Él enumera las buenas obras realizadas: es irreprensible, observante de la Ley más de lo debido, ayuna
«dos veces por semana» y paga el «diezmo» de todo lo que posee. En definitiva, más que rezar, el fariseo
se complace de la propia observancia de los preceptos. Pero sus actitudes y sus palabras están lejos del
modo de obrar y de hablar de Dios, que ama a todos los hombres y no desprecia a los pecadores. Al
contrario, ese fariseo desprecia a los pecadores, incluso cuando señala al otro que está allí. O sea, el fariseo,
que se considera justo, descuida el mandamiento más importante: el amor a Dios y al prójimo.

No es suficiente, por lo tanto, preguntarnos cuánto rezamos, debemos preguntarnos también cómo rezamos,
o mejor, cómo es nuestro corazón: es importante examinarlo para evaluar los pensamientos, los
sentimientos, y extirpar arrogancia e hipocresía. Pero, pregunto: ¿se puede rezar con arrogancia? No. ¿Se
puede rezar con hipocresía? No. Solamente debemos orar poniéndonos ante Dios así como somos. No
como el fariseo que rezaba con arrogancia e hipocresía. Estamos todos atrapados por las prisas del ritmo
cotidiano, a menudo dejándonos llevar por sensaciones, aturdidos, confusos. Es necesario aprender a
encontrar de nuevo el camino hacia nuestro corazón, recuperar el valor de la intimidad y del silencio, porque
es allí donde Dios nos encuentra y nos habla. Sólo a partir de allí podemos, a su vez, encontrarnos con los
demás y hablar con ellos. El fariseo se puso en camino hacia el templo, está seguro de sí, pero no se da
cuenta de haber extraviado el camino de su corazón.
El publicano en cambio —el otro— se presenta en el templo con espíritu humilde y arrepentido:
«manteniéndose a distancia, no se atrevía ni a alzar los ojos al cielo, sino que se golpeaba el pecho» (v. 13).
Su oración es muy breve, no es tan larga como la del fariseo: «¡Oh Dios! ¡Ten compasión de mí, que soy
pecador!». Nada más. ¡Hermosa oración!
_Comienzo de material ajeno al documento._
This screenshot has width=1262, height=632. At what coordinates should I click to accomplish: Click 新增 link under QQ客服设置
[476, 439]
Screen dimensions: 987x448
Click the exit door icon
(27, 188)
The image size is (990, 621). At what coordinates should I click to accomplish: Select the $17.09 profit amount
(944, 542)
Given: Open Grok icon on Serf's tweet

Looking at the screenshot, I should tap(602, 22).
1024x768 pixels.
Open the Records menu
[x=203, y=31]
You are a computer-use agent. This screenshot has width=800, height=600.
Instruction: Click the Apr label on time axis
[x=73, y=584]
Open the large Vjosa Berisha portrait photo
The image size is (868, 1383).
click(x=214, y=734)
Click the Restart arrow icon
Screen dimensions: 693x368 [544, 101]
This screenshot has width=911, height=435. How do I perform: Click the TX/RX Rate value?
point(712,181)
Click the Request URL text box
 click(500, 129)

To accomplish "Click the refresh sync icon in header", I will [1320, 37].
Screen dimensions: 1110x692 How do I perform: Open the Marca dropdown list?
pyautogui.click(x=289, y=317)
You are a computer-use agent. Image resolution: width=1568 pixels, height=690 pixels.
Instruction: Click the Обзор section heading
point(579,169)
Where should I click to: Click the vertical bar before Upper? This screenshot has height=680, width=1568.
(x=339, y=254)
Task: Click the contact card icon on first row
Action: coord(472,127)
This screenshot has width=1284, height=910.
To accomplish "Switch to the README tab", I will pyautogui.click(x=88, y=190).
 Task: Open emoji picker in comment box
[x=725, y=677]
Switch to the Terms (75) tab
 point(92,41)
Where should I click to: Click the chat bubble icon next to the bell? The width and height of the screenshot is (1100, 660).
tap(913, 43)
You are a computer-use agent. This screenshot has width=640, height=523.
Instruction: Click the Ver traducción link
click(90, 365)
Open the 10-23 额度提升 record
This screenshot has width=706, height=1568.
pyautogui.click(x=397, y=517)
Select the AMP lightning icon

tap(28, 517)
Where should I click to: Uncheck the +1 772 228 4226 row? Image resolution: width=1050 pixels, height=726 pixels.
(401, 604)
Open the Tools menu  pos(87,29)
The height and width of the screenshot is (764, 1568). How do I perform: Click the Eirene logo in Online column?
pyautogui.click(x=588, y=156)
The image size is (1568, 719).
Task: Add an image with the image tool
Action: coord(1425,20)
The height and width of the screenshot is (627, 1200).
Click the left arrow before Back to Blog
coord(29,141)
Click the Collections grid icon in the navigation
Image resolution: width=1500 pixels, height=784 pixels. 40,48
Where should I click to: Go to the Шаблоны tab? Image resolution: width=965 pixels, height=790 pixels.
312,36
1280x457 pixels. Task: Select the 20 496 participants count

En efecto, los recaudadores de impuestos —llamados
precisamente, «publicanos»— eran considerados personas impuras, sometidas a los dominadores
extranjeros, eran mal vistos por la gente y en general se los asociaba con los «pecadores». La parábola
enseña que se es justo o pecador no por pertenencia social, sino por el modo de relacionarse con Dios y
por el modo de relacionarse con los hermanos. Los gestos de penitencia y las pocas y sencillas palabras del
publicano testimonian su consciencia acerca de su mísera condición. Su oración es esencial Se comporta
como alguien humilde, seguro sólo de ser un pecador necesitado de piedad. Si el fariseo no pedía nada
porque ya lo tenía todo, el publicano sólo puede mendigar la misericordia de Dios. Y esto es hermoso:
mendigar la misericordia de Dios. Presentándose «con las manos vacías», con el corazón desnudo y
reconociéndose pecador, el publicano muestra a todos nosotros la condición necesaria para recibir el perdón
del Señor. Al final, precisamente él, así despreciado, se convierte en imagen del verdadero creyente».

Papa Francisco. Audiencia General. Miércoles 1 de junio de 2016.

 Vivamos nuestro Domingo a lo largo de la semana

1. ¿Con qué actitud me aproximo al Señor, como la del fariseo o la del publicano?

2. Leamos y meditemos el Salmo 32 (31): el reconocimiento del pecado obtiene la misericordia de Dios.

3. Leamos en el Catecismo de la Iglesia Católica los numerales: 2607-2619.